What you need to do —
Up through the line that contains "Task: Check the box for James Carella", retype the entries exactly, beginning at the very first line.

════════

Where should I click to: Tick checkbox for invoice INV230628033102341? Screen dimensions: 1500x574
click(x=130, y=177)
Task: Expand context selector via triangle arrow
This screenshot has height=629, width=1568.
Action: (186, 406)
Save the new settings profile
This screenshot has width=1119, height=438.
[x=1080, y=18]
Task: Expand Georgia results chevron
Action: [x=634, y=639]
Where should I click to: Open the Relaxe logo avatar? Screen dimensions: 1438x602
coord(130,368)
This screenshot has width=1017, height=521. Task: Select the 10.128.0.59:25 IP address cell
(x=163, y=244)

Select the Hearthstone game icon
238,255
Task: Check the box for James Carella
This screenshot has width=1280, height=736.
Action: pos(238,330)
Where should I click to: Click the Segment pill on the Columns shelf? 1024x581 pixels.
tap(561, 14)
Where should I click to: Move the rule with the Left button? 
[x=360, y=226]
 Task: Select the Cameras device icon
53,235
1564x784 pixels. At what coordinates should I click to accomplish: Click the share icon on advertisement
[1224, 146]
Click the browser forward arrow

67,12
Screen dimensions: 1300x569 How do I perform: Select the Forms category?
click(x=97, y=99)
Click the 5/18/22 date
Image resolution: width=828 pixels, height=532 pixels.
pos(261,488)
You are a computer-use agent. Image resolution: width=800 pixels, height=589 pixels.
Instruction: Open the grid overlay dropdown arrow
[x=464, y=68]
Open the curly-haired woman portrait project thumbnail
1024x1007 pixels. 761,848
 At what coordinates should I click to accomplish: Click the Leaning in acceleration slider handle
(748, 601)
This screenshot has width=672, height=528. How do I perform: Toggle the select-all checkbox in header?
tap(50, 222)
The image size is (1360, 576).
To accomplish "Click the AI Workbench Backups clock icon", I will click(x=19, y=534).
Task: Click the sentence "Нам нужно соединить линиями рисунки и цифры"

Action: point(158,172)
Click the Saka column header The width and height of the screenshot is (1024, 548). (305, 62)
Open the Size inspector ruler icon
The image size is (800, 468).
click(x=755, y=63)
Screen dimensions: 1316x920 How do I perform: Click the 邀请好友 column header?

════════

Exercise response —
Where should I click to: Tick checkbox for invoice INV230628033102341? Screen dimensions: 1500x574
click(x=130, y=177)
Task: Expand context selector via triangle arrow
This screenshot has height=629, width=1568.
Action: (186, 406)
Save the new settings profile
This screenshot has width=1119, height=438.
[x=1080, y=18]
Task: Expand Georgia results chevron
Action: [x=634, y=639]
Where should I click to: Open the Relaxe logo avatar? Screen dimensions: 1438x602
coord(130,368)
This screenshot has width=1017, height=521. Task: Select the 10.128.0.59:25 IP address cell
(x=163, y=244)

Select the Hearthstone game icon
238,255
Task: Check the box for James Carella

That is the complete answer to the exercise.